I have Strings (from DB), which may contain numeric values. If it contains numeric values, I'd like to remove trailing zeros such as:
10.0000
10.234000
str.replaceAll("\\.0*$", ""), works on the first one, but not the second one.
A lot of the answers point to use BigDecimal, but the String I get may not be numeric. So I think a better solution probably is through the Regex.
there are possibilities:
1000 -> 1000
10.000 -> 10 (without point in result)
10.0100 -> 10.01
10.1234 -> 10.1234
I am lazy and stupid, just
s = s.indexOf(".") < 0 ? s : s.replaceAll("0*$", "").replaceAll("\\.$", "");
Same solution using contains instead of indexOf as mentioned in some of the comments for easy understanding
s = s.contains(".") ? s.replaceAll("0*$","").replaceAll("\\.$","") : s
Use DecimalFormat, its cleanest way
String s = "10.1200";
DecimalFormat decimalFormat = new DecimalFormat("0.#####");
String result = decimalFormat.format(Double.valueOf(s));
System.out.println(result);
Kent's string manipulation answer magically works and also caters for precision loss, But here's a cleaner solution using BigDecimal
String value = "10.234000";
BigDecimal stripedVal = new BigDecimal(value).stripTrailingZeros();
You can then convert to other types
String stringValue = stripedVal.toPlainString();
double doubleValue = stripedVal.doubleValue();
long longValue = stripedVal.longValue();
If precision loss is an ultimate concern for you, then obtain the exact primitive value. This would throw ArithmeticException if there'll be any precision loss for the primitive. See below
int intValue = stripedVal.intValueExact();
String value = "10.010"

● **Task to carry out**:
Write the next part of the thread on removing trailing zeros from numeric strings, starting after its last line. The material that comes next is separate from the thread on trailing zeros.

● **Given material**:
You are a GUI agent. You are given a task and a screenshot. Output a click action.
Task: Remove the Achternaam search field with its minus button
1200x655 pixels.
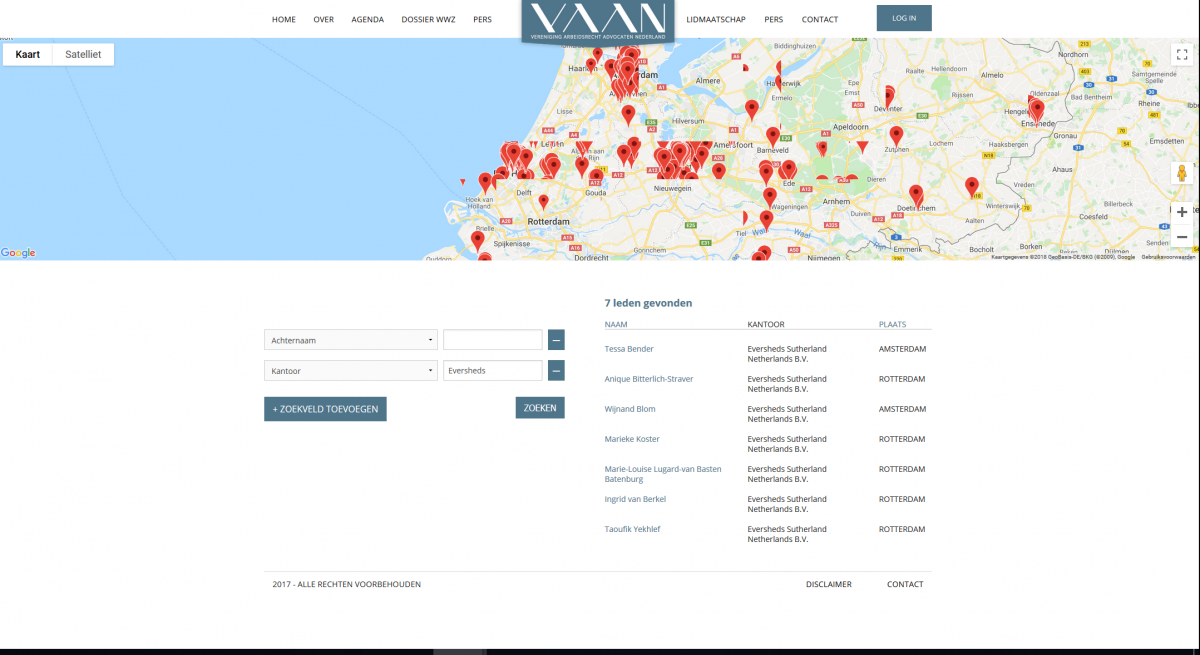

● **Right answer**:
String s = new DecimalFormat("0.####").format(Double.parseDouble(value));
System.out.println(s);
Output:
10.01
I find all the other solution too complicated. Simply
s.replaceFirst("\\.0*$|(\\.\\d*?)0+$", "$1");
does the job. It tries the first alternative first, so that dot followed by all zeros gets replaced by nothing (as the group doesn't get set). Otherwise, if it finds a dot followed by some digits (as few as possible due to the lazy quantifier *?) followed by some zeros, the zeros get discarded as they're not included in the group. It works.
Warning
My code relies on my assumption that appending a unmatched group does nothing. This is true for the Oracle implementation, but not for others, including Android, which seem to append the string "null". I'd call the such implementations broken as it just may no sense, but they're correct according to the Javadoc.
The following works for all the following examples:
"1" -> "1"
"1.0" -> "1"
"1.01500" -> "1.015"
"1.103" -> "1.103"
s = s.replaceAll("()\\.0+$|(\\..+?)0+$", "$2");
What about replacing
(\d*\.\d*)0*$
by
\1
?
You could replace with:
String result = (str.indexOf(".")>=0?str.replaceAll("\\.?0+$",""):str);
To keep the Regex as simple as possible. (And account for inputs like 1000 as pointed out in comments)
My implementation with possibility to select numbers of digits after divider:
public static String removeTrailingZero(String number, int minPrecise, char divider) {
int dividerIndex = number.indexOf(divider);
if (dividerIndex == -1) {
return number;
}
int removeCount = 0;
for (int i = dividerIndex + 1; i < number.length(); i++) {
if (number.charAt(i) == '0') {
removeCount++;
} else {
removeCount = 0;
}
}
int fracLen = number.length() - dividerIndex - 1;
if (fracLen - removeCount < minPrecise) {
removeCount = fracLen - minPrecise;
}
if (removeCount < 0) {
return number;
}
String result = number.substring(0, number.length() - removeCount);
if (result.endsWith(String.valueOf(divider))) {
return result.substring(0, result.length() - 1);
}
return result;
}
In addition to Kent's answer.
Be careful with regex in Kotlin. You have to manually write Regex() constructor instead of a simple string!
s = if (s.contains("."))
s.replace(Regex("0*\$"),"").replace(Regex("\\.\$"),"")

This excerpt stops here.